Backward SDEs with constrained jumps and quasi-variational inequalities

TL;DR

This paper introduces a class of constrained backward stochastic differential equations driven by Brownian motion and Poisson jumps, establishing their unique solutions and linking them to quasi-variational inequalities for impulse control problems.

Contribution

It provides existence, uniqueness, and a probabilistic representation of solutions to constrained BSDEs and QVIs, including a new stochastic formula for impulse control value functions.

Findings

Proved existence and uniqueness of minimal solutions for constrained BSDEs.

Characterized solutions as viscosity solutions of QVIs.

Suggested a numerical scheme via penalized BSDE simulation.

Abstract

We consider a class of backward stochastic differential equations (BSDEs) driven by Brownian motion and Poisson random measure, and subject to constraints on the jump component.

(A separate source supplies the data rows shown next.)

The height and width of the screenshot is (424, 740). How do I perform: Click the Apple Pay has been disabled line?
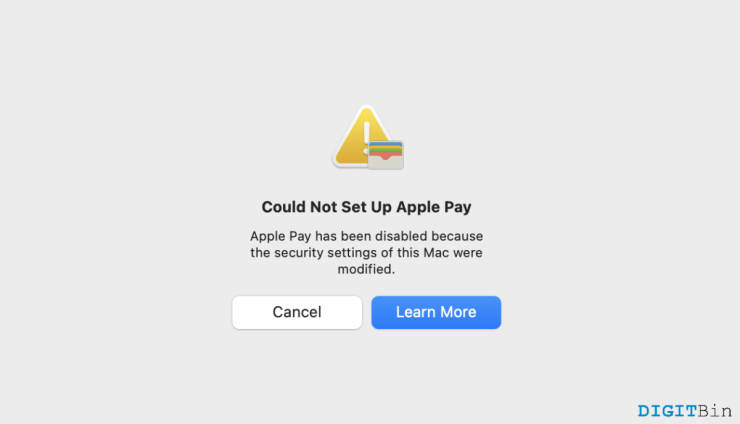pyautogui.click(x=366, y=236)

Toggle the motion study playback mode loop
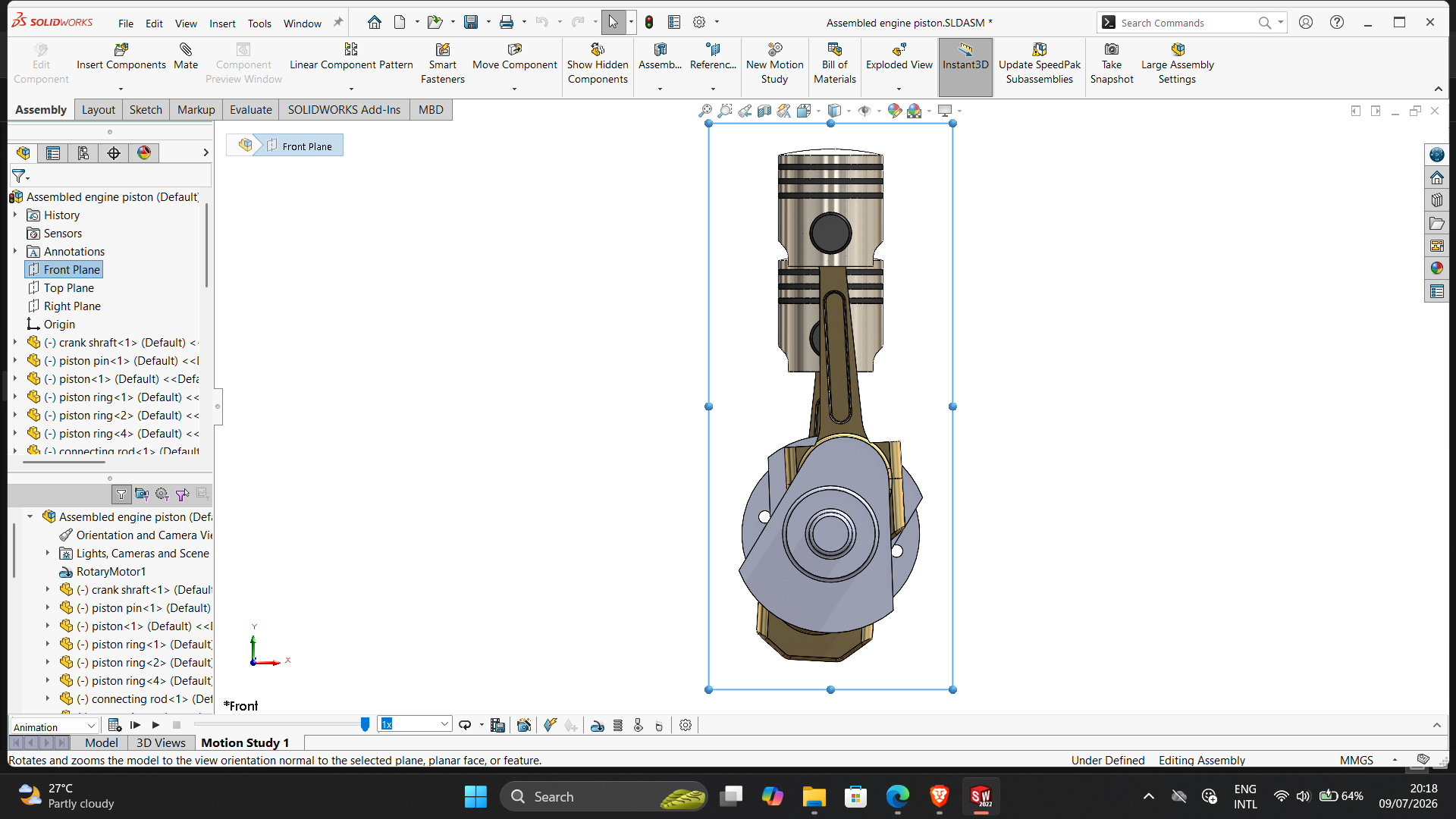tap(465, 725)
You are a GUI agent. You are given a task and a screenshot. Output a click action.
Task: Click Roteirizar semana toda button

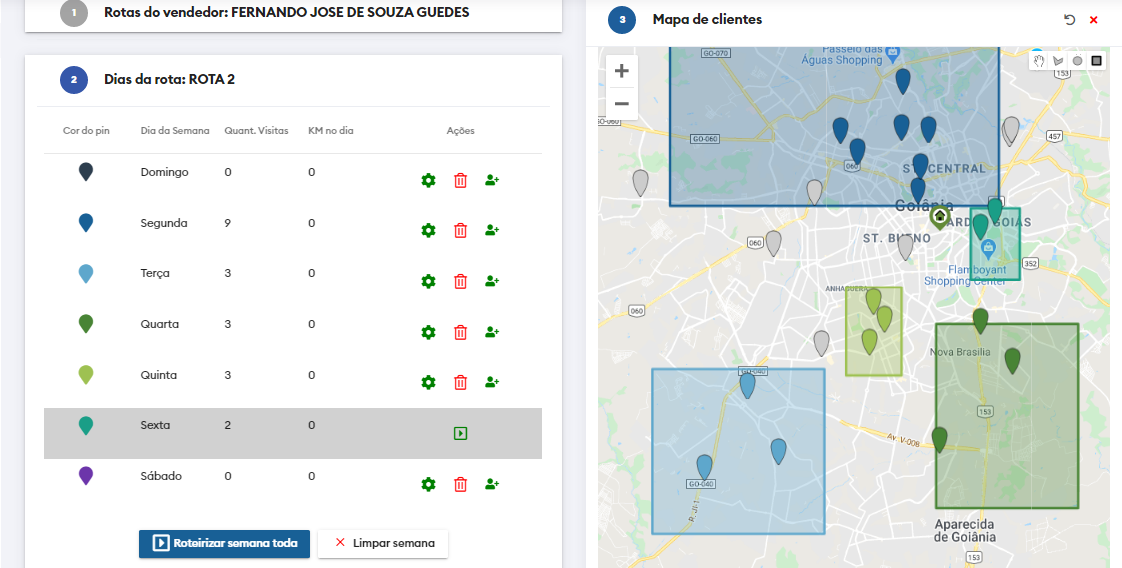(x=224, y=543)
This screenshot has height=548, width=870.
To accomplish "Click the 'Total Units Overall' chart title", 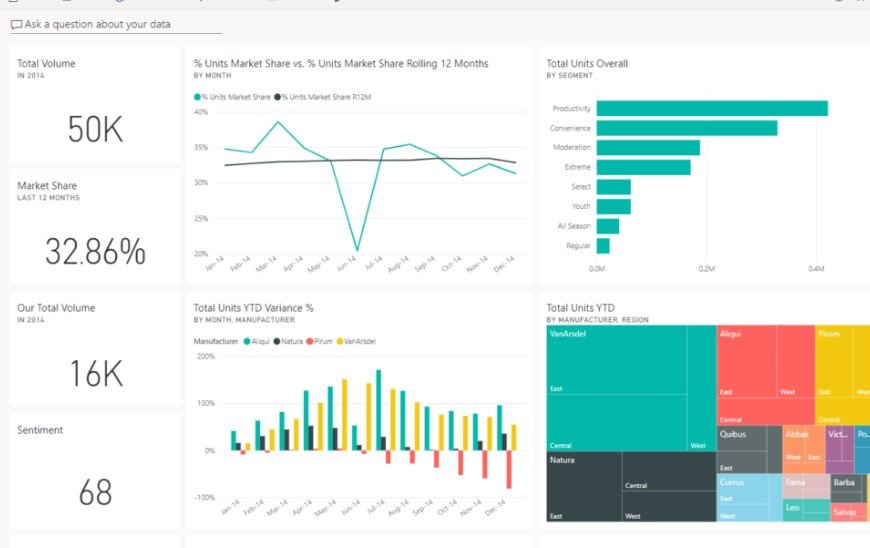I will pyautogui.click(x=587, y=64).
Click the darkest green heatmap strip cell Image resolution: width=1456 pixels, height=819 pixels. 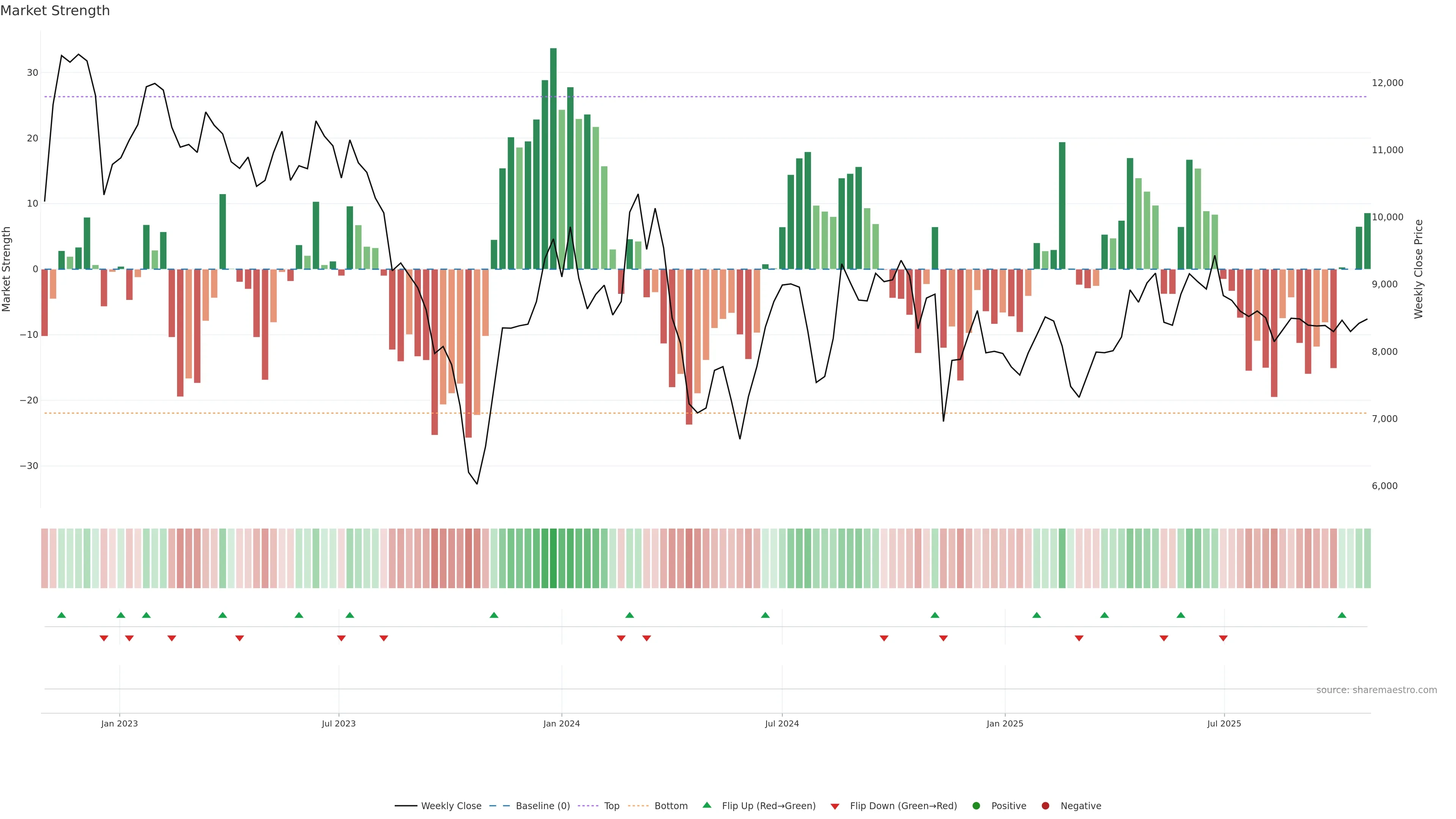(x=553, y=558)
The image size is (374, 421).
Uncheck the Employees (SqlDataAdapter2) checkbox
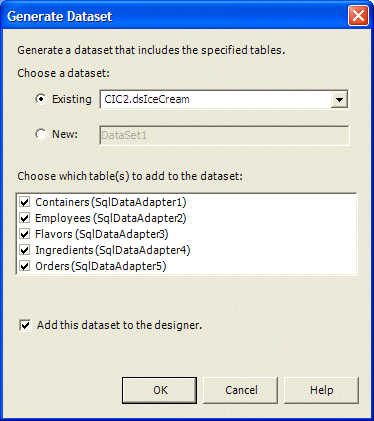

We prove the existence and uniqueness of the minimal solution for the BSDEs by using a penalization approach. Moreover, we show that under mild conditions the minimal solutions to these constrained BSDEs can be characterized as the unique viscosity solution of quasi-variational inequalities (QVIs), which leads to a probabilistic representation for solutions to QVIs. Such a representation in particular gives a new stochastic formula for value functions of a class of impulse control problems. As a direct consequence, this suggests a numerical scheme for the solution of such QVIs via the simulation of the penalized BSDEs.